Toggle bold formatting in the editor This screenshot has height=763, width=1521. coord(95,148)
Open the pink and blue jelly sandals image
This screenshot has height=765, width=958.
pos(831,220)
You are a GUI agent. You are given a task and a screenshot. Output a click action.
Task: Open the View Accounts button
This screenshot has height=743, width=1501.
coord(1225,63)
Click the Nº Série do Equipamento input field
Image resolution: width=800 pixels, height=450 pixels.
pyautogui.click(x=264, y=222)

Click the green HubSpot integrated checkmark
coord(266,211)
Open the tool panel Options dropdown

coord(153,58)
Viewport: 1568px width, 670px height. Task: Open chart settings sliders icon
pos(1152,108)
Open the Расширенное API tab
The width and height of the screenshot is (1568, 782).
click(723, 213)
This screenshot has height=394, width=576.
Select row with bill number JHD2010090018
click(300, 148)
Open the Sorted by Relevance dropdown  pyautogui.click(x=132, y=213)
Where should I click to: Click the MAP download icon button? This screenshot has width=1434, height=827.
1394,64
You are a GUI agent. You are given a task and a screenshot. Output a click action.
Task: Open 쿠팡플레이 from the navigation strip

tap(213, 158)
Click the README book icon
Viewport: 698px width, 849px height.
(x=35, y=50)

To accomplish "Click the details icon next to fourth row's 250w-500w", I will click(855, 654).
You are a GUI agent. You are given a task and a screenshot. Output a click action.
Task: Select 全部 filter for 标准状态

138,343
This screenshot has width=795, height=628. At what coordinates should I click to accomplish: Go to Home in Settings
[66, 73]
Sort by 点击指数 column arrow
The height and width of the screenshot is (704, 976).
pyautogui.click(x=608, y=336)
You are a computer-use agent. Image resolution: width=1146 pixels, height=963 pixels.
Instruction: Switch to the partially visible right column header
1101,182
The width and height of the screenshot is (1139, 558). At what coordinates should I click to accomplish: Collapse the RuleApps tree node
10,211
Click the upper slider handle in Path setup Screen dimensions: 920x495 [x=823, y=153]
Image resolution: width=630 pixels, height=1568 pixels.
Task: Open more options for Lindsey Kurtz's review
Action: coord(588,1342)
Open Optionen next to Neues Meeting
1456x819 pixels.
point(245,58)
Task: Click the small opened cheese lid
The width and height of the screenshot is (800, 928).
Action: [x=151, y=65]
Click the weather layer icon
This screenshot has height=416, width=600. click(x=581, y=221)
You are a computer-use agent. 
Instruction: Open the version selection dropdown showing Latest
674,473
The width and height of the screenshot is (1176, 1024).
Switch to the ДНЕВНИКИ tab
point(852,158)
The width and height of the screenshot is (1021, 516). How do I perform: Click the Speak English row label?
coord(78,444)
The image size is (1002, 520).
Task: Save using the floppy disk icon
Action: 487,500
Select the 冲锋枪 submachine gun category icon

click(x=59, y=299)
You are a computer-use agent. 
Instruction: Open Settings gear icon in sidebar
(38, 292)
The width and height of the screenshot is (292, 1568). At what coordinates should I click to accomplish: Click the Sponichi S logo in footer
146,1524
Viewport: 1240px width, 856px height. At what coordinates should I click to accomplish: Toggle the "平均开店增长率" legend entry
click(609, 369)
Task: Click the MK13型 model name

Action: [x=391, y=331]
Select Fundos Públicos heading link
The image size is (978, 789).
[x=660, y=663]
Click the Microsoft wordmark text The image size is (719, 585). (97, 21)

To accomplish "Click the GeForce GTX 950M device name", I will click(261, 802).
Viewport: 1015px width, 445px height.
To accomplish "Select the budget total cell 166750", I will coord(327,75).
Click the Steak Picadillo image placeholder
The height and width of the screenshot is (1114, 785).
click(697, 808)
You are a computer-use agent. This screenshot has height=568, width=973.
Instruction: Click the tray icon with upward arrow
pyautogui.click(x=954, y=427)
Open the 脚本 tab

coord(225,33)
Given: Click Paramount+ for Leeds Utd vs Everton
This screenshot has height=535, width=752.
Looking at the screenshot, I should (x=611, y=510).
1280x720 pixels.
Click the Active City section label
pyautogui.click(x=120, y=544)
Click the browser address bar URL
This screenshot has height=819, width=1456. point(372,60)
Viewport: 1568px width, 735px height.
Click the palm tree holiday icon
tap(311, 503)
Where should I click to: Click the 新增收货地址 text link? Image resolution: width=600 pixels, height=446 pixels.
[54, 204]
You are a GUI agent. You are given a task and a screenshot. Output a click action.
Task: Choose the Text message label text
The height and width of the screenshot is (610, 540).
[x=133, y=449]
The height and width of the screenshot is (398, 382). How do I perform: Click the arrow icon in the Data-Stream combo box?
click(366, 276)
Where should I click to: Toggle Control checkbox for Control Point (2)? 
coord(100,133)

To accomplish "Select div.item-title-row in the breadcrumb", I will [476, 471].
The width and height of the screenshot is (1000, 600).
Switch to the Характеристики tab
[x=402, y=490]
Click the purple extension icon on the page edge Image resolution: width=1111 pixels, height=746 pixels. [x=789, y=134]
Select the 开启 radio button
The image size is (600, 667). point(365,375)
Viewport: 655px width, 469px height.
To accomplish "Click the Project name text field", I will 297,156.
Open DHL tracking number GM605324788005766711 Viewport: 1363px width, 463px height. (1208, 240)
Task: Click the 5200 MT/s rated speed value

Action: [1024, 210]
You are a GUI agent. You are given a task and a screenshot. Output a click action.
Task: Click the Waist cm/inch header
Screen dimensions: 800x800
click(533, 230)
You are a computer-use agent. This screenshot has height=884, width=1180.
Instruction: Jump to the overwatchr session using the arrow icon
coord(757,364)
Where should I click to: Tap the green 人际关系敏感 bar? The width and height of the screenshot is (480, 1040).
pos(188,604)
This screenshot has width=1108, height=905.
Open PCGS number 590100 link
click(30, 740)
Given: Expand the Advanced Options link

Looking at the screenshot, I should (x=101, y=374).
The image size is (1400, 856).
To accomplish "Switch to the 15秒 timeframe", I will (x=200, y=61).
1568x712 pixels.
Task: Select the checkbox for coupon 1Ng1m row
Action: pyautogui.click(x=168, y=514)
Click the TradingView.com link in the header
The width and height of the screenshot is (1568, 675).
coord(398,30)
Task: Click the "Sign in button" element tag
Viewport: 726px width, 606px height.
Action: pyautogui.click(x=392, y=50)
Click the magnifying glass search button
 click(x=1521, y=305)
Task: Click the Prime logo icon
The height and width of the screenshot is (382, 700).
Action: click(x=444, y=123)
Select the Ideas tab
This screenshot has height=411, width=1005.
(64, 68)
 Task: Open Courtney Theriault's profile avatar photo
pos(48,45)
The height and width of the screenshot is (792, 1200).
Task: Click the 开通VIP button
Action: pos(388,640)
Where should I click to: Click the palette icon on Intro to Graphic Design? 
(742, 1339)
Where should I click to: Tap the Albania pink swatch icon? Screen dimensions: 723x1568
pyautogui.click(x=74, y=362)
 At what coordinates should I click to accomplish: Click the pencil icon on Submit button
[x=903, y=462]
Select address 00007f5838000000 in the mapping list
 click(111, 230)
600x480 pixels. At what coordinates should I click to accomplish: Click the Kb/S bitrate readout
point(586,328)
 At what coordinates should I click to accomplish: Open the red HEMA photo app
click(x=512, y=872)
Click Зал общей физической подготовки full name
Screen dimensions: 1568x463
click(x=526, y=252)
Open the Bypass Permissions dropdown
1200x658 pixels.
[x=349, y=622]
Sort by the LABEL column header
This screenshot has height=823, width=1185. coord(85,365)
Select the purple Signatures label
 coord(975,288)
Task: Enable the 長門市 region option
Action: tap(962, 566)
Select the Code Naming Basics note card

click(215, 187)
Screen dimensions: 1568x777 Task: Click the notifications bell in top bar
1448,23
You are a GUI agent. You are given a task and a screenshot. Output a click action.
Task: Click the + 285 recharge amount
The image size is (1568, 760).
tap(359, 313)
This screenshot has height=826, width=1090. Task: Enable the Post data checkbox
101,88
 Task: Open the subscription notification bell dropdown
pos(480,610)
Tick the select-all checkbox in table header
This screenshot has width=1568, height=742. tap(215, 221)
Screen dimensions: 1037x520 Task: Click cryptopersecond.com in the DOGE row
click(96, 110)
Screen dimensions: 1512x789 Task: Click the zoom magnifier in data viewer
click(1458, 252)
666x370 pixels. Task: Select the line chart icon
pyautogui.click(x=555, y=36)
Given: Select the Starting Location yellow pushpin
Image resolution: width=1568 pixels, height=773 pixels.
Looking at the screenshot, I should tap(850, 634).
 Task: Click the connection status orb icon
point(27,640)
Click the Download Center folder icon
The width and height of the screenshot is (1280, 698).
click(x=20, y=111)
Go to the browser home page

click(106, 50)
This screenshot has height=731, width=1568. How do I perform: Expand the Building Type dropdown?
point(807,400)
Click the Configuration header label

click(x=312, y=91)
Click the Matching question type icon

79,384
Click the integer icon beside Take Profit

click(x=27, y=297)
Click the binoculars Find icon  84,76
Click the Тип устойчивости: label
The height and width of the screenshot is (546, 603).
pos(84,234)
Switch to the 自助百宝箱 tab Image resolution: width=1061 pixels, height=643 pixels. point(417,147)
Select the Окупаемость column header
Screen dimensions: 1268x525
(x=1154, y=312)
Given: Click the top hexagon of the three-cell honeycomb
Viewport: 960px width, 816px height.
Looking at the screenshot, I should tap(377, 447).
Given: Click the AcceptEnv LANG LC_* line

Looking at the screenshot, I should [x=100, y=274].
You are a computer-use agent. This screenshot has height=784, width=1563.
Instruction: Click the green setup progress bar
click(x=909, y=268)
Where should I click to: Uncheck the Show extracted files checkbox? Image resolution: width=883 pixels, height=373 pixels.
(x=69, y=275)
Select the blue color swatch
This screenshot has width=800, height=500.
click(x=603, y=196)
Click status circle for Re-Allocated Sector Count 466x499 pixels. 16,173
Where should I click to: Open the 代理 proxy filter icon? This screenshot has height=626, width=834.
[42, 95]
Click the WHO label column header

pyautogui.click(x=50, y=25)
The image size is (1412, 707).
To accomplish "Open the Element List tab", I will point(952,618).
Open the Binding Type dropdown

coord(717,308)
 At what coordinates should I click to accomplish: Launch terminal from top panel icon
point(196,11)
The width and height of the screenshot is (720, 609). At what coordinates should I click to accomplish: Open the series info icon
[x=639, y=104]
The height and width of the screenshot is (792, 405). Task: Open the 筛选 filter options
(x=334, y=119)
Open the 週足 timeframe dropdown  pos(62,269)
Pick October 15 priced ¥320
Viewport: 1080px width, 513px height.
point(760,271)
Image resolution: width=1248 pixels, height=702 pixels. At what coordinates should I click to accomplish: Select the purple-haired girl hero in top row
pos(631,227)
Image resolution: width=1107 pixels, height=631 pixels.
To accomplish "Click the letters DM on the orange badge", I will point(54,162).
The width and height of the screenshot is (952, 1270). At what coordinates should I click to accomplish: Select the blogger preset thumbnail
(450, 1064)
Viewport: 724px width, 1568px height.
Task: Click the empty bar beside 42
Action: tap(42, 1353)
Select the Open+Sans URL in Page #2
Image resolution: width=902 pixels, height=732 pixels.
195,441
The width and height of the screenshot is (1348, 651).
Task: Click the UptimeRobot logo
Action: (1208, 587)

+===+

The response should be the listing above, limited to the lines between the one holding "This screenshot has width=795, height=628." and the one holding "The width and height of the screenshot is (1176, 1024).", inclusive, reproduced exactly.

→ Written reply
This screenshot has width=795, height=628. At what coordinates should I click to accomplish: Go to Home in Settings
[66, 73]
Sort by 点击指数 column arrow
The height and width of the screenshot is (704, 976).
pyautogui.click(x=608, y=336)
You are a computer-use agent. Image resolution: width=1146 pixels, height=963 pixels.
Instruction: Switch to the partially visible right column header
1101,182
The width and height of the screenshot is (1139, 558). At what coordinates should I click to accomplish: Collapse the RuleApps tree node
10,211
Click the upper slider handle in Path setup Screen dimensions: 920x495 [x=823, y=153]
Image resolution: width=630 pixels, height=1568 pixels.
Task: Open more options for Lindsey Kurtz's review
Action: coord(588,1342)
Open Optionen next to Neues Meeting
1456x819 pixels.
point(245,58)
Task: Click the small opened cheese lid
The width and height of the screenshot is (800, 928).
Action: [x=151, y=65]
Click the weather layer icon
This screenshot has height=416, width=600. click(x=581, y=221)
You are a computer-use agent. 
Instruction: Open the version selection dropdown showing Latest
674,473
The width and height of the screenshot is (1176, 1024).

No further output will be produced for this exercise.